Nothing any American does is as important as contributing to a sound consensus on how to avoid nuclear war. All our other debates won't matter if our civilization is destroyed. We are being deluged with information, but consensus eludes us. If we continue talking past each other, we will be locked into damaging divisions, unable or unwilling to defend ourselves except by threatening nuclear suicide.
Universities can play a role in helping bring leaders and people together in a consensus. But universities cannot reflect in full measure the sound instincts and common sense of the public. That is why the Public Agenda Foundation of New York and the Center for Foreign Policy Development at Brown University joined forces on a project to analyze public opinion and frame choices on nuclear weapons policy for voters and candidates in this election year. To that end, they produced a briefing book: ''Voter Options on Nuclear Arms Policy.''
The briefing book marries public opinion to a framework of choices based on the question: What purposes should nuclear weapons serve? The survey yields a startling finding: Most Americans think we have nuclear weapons solely for the purpose of deterring nuclear attack, when US policy for decades has been also to threaten the first use of nuclear weapons in order to deter - or defeat - an attack by tanks and soldiers.

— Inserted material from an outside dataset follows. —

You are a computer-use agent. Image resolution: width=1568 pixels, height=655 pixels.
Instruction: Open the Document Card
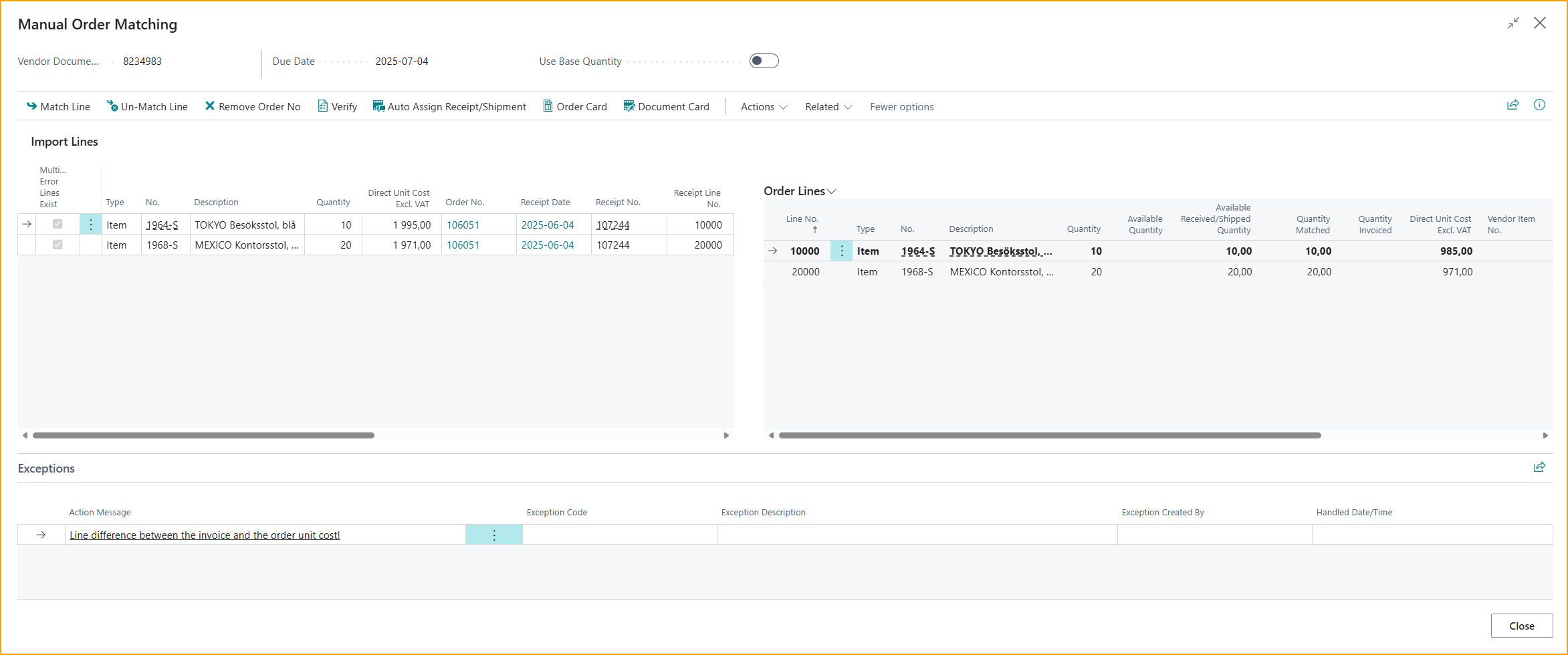tap(666, 106)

By framing the choices in terms of purpose, the study provides a clear look at the advantages and disadvantages of a policy based on a single purpose for nuclear weapons. Proponents assert that nuclear war might be less likely if the US no longer threatened to be first to use nuclear weapons; US nuclear weapon needs could then be more modest; and negotiations with the Soviets on mutual reductions might stand a better chance. On the negative side, the NATO alliance would be badly shaken if the US took such a step unilaterally and abruptly. And we and our allies would need expensive nonnuclear means of defense to replace the nuclear threat, unless and until Soviet conventional forces are reduced.
In similar fashion, the briefing book also presents the pros and cons of three other views and the policies that flow from each: That nuclear weapons serve no useful purpose whatsoever and should be abolished by all countries; that nuclear weapons will continue to play an essential role in defending our allies from nonnuclear attack and should be improved to that end; and that our nuclear arsenal should in addition be sufficiently intimidating to serve many other political and military purposes.

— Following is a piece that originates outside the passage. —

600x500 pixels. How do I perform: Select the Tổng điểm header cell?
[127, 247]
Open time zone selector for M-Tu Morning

At present, however, none of these options - abolishing nuclear weapons or continuing present policies - have strong public support. Therefore the discussion must start from Americans' instinctive belief that we should not threaten nuclear war as the ultimate response to a tank attack on Europe, to a North Korean attack on South Korea, or to some other nonnuclear aggression.

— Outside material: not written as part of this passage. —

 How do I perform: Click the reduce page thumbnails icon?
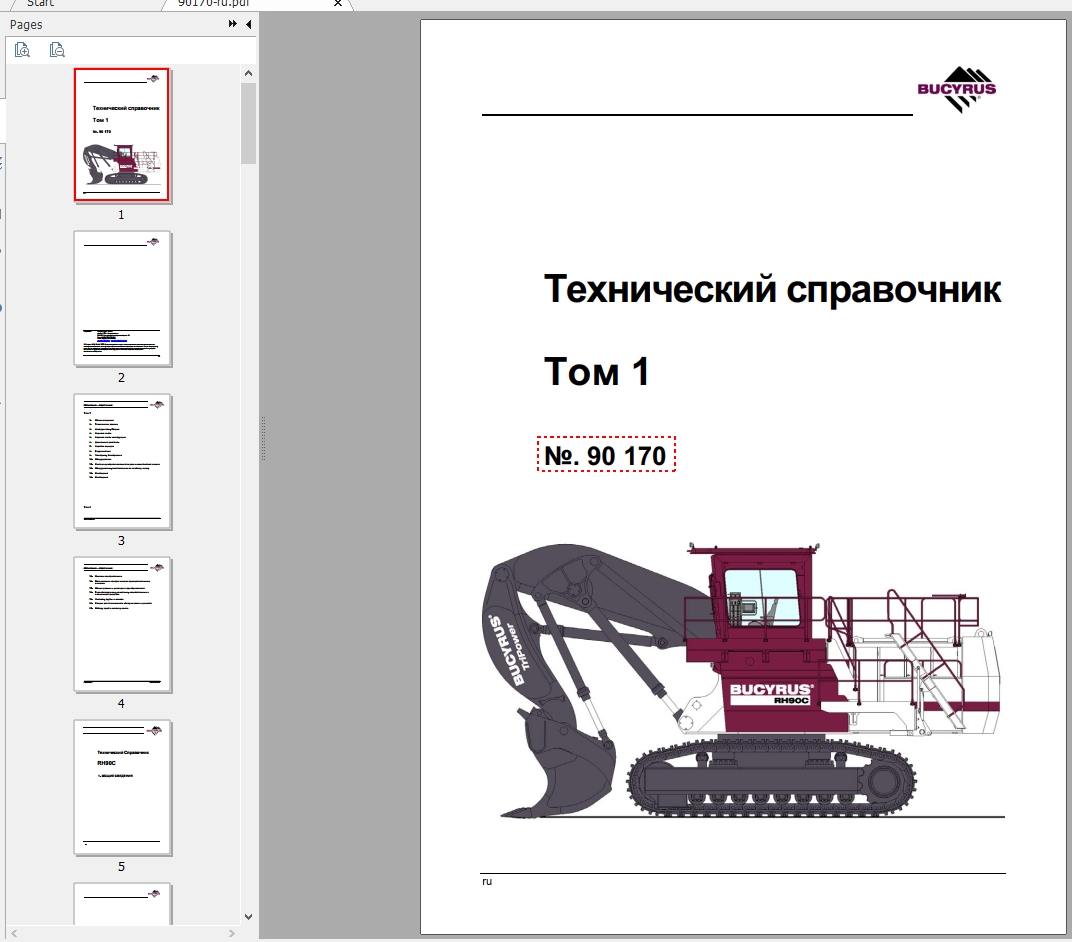click(x=57, y=50)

This conclusion by Americans flows from their judgment about the nature of nuclear weapons. If it is brushed aside without serious discussion, the consequences are unpredictable. The country could be riven, as in the past when Washington and public opinion moved in opposite directions on momentous national issues. Or the result might be widespread alienation, resignation, and unwillingness to make sacrifices to defend the values on which our country was built.
On the other hand, an honest and thorough discussion can lead to a new consensus. Perhaps through debate Americans will be persuaded that, on balance, present policies are still best for the indefinite future. If not, our leaders should take full account of the public's convictions and map out, in concert with our allies, a plan for gradually reducing our reliance on nuclear weapons.To defend ourselves, our allies, and our democratic values, our military must be strong and credible, our policy stable and predictable. That requires the understanding and support of the overwhelming majority of our citizens.